リーマン級のイベントが来ても耐えられる

LTVの目標が25%未満なのはなぜでしょうか。

後藤氏:世の中がリーマン・ショック級の大騒ぎになったとして、株価が半分になったとしても、25%未満で運用していれば(負債を返済するのに足りる価値があるという意味で)安全じゃないでしょうか、ということです。

 さらに環境が悪くなったときには35%くらいを目安にします。普通の会社は平時で50%とか70%です。私たちが25%や35%という基準で経営しているのは、リーマン・ショック級のイベントが来たらパーになることは許されないと思っているからです。

 また、私たちは(LTVに関連して、借り入れに)財務制限条項を付けていません。例えばLTVが何パーセントになったらデフォルトです、とはすべきじゃないと思っています。マーケットの変動は、例えば半年、1年、2~3年たてば回復することが歴史的に証明されているとすると、そのデフォルトの判断が正しくないかもしれないので。

社債償還2年分の資金確保という方針も、2年で金融環境が回復するとの前提ですか。

後藤氏:これは歴史的に分析していて、社債のマーケットがシャットダウンしている期間は長くても半年です。リーマン・ショックの際も、うちは半年後に起債しました。2年という期間がどれだけ安全かはそれでご理解いただけるんじゃないでしょうか。

 あとLTVについて、よく「株価が大きく下落したらすぐ25%に抵触するのでは」と言われます。

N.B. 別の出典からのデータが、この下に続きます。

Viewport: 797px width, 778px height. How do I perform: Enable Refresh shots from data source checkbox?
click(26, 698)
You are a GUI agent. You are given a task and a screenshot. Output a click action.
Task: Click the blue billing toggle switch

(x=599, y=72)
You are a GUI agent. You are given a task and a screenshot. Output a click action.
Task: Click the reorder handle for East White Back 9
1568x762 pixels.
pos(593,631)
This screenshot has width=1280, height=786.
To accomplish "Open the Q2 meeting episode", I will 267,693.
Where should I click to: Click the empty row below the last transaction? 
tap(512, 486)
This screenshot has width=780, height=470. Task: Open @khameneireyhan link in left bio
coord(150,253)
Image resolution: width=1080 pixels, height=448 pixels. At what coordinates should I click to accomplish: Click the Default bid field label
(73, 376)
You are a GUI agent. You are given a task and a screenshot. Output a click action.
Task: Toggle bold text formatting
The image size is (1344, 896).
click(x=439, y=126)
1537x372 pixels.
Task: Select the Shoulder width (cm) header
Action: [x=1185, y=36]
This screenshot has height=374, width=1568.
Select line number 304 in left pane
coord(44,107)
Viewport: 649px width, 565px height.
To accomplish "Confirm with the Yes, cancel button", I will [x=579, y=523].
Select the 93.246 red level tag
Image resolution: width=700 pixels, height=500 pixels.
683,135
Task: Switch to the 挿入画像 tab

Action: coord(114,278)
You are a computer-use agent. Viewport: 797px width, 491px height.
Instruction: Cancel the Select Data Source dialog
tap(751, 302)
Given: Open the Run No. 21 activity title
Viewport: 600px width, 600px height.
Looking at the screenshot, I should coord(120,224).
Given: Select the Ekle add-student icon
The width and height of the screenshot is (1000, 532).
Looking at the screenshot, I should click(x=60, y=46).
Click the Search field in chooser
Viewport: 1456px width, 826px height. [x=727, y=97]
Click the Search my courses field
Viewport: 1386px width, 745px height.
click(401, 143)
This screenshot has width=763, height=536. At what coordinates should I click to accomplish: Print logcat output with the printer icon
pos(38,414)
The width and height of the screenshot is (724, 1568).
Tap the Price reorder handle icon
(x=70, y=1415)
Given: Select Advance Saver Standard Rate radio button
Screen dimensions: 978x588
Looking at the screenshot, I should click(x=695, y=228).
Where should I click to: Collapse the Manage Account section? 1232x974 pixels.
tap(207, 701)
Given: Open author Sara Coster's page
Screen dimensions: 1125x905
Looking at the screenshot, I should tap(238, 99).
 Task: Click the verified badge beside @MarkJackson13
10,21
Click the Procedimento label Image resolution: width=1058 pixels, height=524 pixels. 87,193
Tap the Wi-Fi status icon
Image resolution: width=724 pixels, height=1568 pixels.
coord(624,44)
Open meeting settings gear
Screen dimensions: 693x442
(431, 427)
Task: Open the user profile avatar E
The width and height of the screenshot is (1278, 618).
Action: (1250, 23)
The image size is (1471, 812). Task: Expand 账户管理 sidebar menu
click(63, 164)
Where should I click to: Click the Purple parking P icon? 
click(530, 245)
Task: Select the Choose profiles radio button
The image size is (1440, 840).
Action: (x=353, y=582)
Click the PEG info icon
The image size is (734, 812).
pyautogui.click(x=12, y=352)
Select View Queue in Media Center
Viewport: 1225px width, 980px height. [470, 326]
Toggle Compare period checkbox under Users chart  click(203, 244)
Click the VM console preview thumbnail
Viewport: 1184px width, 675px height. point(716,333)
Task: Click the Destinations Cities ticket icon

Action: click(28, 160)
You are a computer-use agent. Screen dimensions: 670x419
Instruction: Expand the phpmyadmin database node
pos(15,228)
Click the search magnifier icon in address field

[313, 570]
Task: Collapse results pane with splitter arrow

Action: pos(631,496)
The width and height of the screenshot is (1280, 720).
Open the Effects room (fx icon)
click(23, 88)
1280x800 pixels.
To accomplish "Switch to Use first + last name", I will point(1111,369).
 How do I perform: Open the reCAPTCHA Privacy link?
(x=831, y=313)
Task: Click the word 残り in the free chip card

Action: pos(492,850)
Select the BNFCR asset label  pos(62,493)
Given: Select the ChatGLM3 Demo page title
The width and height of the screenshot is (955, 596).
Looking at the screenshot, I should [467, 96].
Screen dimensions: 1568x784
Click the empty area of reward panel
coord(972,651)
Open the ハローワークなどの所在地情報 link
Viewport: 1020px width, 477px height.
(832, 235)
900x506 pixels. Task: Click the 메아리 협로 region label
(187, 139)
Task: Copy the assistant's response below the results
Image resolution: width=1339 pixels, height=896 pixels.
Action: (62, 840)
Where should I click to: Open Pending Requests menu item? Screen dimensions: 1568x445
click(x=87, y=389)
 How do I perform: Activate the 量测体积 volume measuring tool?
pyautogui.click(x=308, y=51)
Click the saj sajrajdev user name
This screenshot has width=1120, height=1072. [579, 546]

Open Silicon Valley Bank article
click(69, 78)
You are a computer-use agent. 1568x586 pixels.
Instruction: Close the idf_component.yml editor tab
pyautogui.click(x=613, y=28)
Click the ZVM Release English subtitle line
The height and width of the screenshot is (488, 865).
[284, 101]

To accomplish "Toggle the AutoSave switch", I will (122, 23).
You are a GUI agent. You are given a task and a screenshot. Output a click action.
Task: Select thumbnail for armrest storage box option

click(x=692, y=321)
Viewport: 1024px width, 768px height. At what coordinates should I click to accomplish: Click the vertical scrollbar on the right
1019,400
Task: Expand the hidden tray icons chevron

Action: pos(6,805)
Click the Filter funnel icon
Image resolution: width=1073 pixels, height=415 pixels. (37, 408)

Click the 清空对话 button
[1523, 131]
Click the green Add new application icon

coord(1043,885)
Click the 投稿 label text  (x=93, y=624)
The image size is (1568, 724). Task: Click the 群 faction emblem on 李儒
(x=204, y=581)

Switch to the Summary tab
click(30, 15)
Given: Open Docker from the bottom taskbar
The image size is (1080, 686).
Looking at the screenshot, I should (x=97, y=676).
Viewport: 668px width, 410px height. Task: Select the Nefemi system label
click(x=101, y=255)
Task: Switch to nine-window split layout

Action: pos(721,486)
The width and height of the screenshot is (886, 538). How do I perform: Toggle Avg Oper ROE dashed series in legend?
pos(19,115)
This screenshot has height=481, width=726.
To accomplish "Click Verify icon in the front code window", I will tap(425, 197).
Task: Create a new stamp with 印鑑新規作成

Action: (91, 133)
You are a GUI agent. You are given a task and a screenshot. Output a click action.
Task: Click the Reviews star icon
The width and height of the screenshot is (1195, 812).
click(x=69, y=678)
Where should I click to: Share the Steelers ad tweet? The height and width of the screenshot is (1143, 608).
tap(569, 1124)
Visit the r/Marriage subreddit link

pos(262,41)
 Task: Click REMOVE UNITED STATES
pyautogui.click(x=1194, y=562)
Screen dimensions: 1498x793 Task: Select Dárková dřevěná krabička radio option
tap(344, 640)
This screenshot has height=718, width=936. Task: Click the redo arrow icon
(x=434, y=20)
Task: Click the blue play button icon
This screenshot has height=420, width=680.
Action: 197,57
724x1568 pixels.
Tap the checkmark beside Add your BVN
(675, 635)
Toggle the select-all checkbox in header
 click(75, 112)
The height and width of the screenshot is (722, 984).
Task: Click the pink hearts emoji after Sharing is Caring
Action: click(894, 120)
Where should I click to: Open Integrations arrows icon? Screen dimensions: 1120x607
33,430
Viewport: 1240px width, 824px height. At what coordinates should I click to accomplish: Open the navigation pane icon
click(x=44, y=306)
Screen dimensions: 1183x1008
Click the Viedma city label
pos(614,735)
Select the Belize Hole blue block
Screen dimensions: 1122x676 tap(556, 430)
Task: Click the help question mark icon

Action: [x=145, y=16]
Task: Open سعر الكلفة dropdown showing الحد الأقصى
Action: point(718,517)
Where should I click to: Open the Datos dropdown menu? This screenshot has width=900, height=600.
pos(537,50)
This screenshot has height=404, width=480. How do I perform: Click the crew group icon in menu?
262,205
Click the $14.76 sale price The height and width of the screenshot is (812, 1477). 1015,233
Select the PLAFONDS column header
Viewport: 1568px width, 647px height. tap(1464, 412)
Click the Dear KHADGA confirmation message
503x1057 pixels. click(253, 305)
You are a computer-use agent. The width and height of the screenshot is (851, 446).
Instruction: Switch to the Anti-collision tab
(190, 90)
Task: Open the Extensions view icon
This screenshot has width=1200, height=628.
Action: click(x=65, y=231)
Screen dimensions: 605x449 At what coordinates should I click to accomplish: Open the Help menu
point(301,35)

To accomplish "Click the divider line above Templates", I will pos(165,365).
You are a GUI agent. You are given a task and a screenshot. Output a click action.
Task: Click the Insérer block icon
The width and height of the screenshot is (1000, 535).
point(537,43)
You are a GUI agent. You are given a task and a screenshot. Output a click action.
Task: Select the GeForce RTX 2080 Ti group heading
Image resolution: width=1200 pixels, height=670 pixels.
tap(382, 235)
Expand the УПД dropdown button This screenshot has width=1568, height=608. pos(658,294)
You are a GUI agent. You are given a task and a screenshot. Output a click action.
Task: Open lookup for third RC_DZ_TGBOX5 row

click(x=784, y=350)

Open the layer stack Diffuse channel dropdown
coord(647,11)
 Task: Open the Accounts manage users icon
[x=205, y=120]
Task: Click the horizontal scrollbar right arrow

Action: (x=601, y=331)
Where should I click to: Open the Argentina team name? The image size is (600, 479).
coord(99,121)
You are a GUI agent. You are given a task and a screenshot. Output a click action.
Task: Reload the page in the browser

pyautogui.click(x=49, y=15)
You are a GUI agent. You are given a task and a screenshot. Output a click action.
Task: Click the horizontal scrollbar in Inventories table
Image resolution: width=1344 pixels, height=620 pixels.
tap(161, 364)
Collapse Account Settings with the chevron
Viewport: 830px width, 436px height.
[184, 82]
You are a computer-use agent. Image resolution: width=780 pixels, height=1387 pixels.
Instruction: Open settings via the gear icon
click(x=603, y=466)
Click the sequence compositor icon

でも、ソフトバンクGはNAVで20兆円を超えていて、その7割近くが流動性の高い上場株です。対応策はいろいろありますが、投資をやめるだけじゃなくて、投資を資金化すればいいわけです。

 こんな簡単なことをどうして皆さんが信じられないかというと、普通の会社は保有するアセットの流動性が低いからです。工場を持っていてもすぐには資金化できません。ほかのプライベートエクイティ(PE)ファンドもほとんどの場合、資産が未上場です。

 だけどうちは自己勘定でアリババ集団株を持っていたり、ソフトバンク株を持っていたりします。英アームだってエヌビディア株に交換されれば7兆円相当になります。ソフトバンクGのアセットは、安全面で非常に独特なアセットなんです。通常の投資会社のようにリスクとぎりぎりで向き合っているわけではなく、安全性をすごく意識しています。

では、IPOマーケット停滞時の備えは。

後藤氏:撃ち方やめではありません。リーマン・ショックとかブラックマンデーみたいな一時的な状況でないとすれば、チャンスです。起業家はマーケットの状況によらず次々と生まれ、どんどんビジネスを立ち上げます。そういう環境だと基本的には金融環境は締まり、起業家はエクイティの投資家を求め、かつバリュエーションも低い。

 どこまでチャンスを生かせるか、楽しむ時期なんじゃないかと。財務的にはそんなに痛みはないはずです。株価は右肩上がりではなく1~3割くらい下がるが、もみあう状況じゃないかと思います。私たちみたいに、圧倒的な流動性のある20兆円を超えるアセットを持っていれば、影響はありません。むしろそういうときこそ安全です。